A reflection in the window of the Staten Island ferry of the city’s new skyline, 2002, by Eugene Richards
Eugene Richards is a photographer, writer and documentary filmmaker who for 40 years has chronicled the social, emotional and economic landscape of America. His poignant depiction of New York City’s post-9/11 skyline is part of Art for Sandy Relief is a collaboration by 20x200 and TIME’s photo editors to bring aid to those affected by Sandy. All net proceeds from the 12 prints in this series go to 6 local organizations working directly to help Sandy survivors.
Richards discusses how he discovered this shot in a moving artist statement:
“Like many photographers after 9/11, I struggled to come to terms with the devastation of the attacks on the World Trade Center. As the months passed, I journeyed with my wife, Janine, from our Brooklyn home to the fenced-in site known as Ground Zero that had been largely dealt with as a crime scene, as a horror and, most disturbingly, as a tourist attraction. But we came to view Ground Zero as an ever-evolving repository for the missing, for remembering, for self-examination.
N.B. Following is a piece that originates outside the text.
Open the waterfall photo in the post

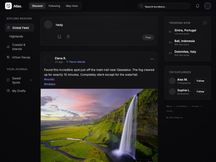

“On a freezing winter day in early 2002, I took the Staten Island ferry toward Manhattan, dismayed, as ever, at how much the city had changed. I tried to make a picture of the skyline, but couldn’t, since the only thing I saw was the void left by the terrorist attacks. Then I turned to peer inside the ferry that was filled with passengers looking out. It was then that I noticed the reflection, a kind of ghostly image, one that had me imagining, with its tower-like shafts of light, that this was our city as it once was.”